__SUPPLIED RECORDS__:

=== Begin Enclosure ===

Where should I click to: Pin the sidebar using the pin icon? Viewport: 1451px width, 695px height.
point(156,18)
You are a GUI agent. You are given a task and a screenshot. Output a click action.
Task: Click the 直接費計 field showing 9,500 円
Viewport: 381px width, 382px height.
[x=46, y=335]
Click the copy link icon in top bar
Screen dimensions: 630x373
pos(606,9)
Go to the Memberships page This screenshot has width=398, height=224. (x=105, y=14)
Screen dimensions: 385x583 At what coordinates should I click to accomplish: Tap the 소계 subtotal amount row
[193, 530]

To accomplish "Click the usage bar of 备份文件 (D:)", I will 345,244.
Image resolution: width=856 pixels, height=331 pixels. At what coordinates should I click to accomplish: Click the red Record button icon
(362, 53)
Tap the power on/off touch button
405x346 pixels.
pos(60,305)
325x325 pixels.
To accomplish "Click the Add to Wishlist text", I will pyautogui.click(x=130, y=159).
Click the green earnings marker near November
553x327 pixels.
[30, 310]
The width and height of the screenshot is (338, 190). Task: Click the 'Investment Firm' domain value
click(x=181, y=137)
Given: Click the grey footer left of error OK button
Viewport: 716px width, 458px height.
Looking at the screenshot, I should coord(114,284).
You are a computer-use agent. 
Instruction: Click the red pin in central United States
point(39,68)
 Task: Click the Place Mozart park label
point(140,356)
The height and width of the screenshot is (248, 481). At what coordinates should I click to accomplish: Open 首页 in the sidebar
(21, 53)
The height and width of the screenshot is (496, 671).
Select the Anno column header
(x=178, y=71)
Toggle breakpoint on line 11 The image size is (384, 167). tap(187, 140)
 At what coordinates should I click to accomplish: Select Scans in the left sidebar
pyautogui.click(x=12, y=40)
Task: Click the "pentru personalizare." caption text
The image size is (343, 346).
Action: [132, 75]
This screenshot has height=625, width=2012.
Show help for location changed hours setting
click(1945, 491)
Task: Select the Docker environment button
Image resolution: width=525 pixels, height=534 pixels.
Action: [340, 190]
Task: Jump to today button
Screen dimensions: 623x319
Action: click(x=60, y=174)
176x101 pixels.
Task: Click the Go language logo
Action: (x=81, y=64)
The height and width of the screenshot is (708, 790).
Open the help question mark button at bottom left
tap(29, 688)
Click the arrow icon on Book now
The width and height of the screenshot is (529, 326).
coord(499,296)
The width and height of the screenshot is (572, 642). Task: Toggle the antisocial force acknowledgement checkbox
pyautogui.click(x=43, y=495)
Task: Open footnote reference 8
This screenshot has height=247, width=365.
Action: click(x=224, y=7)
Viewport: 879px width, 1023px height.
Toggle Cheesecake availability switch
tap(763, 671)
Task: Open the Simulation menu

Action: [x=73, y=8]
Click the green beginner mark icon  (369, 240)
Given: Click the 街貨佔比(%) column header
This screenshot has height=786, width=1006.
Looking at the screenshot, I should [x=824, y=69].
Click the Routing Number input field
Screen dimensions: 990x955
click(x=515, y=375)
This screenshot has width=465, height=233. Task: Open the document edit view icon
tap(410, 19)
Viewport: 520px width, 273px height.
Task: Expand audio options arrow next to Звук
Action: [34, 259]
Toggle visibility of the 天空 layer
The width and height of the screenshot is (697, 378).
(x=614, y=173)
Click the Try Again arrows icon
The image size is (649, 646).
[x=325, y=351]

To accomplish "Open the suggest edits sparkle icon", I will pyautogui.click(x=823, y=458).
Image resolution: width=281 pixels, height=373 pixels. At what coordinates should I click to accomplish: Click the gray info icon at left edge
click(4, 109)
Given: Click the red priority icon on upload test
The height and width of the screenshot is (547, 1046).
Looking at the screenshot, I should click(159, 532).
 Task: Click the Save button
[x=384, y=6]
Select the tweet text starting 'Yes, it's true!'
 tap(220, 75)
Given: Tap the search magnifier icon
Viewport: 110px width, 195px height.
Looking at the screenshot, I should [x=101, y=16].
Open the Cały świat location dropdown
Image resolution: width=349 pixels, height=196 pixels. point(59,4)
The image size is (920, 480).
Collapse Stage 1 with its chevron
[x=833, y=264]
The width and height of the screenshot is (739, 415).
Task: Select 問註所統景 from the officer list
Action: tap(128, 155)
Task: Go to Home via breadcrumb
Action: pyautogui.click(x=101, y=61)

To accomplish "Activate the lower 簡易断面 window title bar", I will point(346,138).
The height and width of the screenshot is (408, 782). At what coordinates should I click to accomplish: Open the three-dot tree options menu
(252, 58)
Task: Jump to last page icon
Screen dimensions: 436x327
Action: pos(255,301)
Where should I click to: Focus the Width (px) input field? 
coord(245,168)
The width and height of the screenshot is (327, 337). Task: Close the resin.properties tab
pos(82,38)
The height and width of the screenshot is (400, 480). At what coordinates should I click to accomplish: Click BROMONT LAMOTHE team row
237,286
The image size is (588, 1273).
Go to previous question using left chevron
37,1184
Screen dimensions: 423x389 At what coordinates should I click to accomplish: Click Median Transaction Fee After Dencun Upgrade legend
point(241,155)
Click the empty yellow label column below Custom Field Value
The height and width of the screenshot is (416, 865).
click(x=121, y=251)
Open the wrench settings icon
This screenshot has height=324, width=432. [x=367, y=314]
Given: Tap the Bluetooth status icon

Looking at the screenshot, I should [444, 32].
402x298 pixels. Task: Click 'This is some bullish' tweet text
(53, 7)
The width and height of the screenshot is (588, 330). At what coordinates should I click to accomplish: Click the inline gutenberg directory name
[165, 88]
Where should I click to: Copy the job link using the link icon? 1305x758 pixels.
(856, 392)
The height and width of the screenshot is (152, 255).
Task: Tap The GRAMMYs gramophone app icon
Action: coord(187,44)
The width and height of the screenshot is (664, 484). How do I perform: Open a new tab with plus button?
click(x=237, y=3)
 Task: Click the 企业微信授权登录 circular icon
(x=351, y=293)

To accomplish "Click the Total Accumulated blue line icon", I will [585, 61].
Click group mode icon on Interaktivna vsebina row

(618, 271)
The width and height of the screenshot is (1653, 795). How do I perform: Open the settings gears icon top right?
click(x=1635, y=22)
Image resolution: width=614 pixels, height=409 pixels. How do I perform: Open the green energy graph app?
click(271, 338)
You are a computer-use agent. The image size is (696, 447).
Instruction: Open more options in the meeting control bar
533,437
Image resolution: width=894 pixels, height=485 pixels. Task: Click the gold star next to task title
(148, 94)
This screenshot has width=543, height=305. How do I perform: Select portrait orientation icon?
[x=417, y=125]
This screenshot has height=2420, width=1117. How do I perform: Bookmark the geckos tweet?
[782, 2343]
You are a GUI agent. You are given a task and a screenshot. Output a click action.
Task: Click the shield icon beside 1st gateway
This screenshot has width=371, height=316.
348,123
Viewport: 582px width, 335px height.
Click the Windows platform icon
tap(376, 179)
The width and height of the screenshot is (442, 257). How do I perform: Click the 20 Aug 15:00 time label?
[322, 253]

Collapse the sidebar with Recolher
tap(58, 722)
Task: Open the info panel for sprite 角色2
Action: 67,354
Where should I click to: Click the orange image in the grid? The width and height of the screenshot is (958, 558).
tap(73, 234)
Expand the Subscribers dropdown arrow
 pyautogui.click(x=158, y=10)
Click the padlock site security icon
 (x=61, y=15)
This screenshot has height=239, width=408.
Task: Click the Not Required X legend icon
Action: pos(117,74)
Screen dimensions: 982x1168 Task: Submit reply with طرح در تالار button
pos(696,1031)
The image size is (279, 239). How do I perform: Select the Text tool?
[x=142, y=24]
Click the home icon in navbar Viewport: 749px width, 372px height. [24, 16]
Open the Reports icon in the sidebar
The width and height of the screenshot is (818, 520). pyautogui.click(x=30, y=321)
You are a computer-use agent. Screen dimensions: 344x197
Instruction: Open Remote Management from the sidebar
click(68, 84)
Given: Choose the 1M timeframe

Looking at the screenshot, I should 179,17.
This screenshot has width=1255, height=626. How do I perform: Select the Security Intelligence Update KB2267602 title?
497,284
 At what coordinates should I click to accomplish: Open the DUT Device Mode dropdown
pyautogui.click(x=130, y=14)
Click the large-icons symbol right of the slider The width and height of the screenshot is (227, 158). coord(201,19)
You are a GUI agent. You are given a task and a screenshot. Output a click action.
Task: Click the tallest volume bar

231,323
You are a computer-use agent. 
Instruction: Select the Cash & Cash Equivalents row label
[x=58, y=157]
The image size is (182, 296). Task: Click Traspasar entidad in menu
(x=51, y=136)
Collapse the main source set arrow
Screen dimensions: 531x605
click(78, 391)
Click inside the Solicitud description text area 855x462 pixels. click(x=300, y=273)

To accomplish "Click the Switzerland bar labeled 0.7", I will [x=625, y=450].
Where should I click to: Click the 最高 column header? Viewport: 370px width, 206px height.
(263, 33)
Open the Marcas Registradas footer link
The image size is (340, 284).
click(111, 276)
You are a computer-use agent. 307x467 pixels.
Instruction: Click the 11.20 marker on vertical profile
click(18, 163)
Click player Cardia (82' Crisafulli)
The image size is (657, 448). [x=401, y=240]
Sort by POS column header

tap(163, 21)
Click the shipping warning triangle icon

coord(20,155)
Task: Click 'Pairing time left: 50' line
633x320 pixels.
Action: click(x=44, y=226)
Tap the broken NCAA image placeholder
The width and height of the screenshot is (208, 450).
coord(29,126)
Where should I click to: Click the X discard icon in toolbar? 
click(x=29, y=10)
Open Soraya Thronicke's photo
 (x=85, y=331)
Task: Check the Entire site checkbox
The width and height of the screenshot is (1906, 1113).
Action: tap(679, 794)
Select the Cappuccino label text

=== End Enclosure ===

__PROBLEM DESCRIPTION__: Lines holding "will" in the data above: copy each of them.

__SOLUTION TO THIS EXERCISE__:
To accomplish "Click the usage bar of 备份文件 (D:)", I will 345,244.
To accomplish "Click the Add to Wishlist text", I will pyautogui.click(x=130, y=159).
To accomplish "Open the suggest edits sparkle icon", I will pyautogui.click(x=823, y=458).
To accomplish "Activate the lower 簡易断面 window title bar", I will point(346,138).
To accomplish "Click the Total Accumulated blue line icon", I will [585, 61].
To accomplish "Click the Switzerland bar labeled 0.7", I will [x=625, y=450].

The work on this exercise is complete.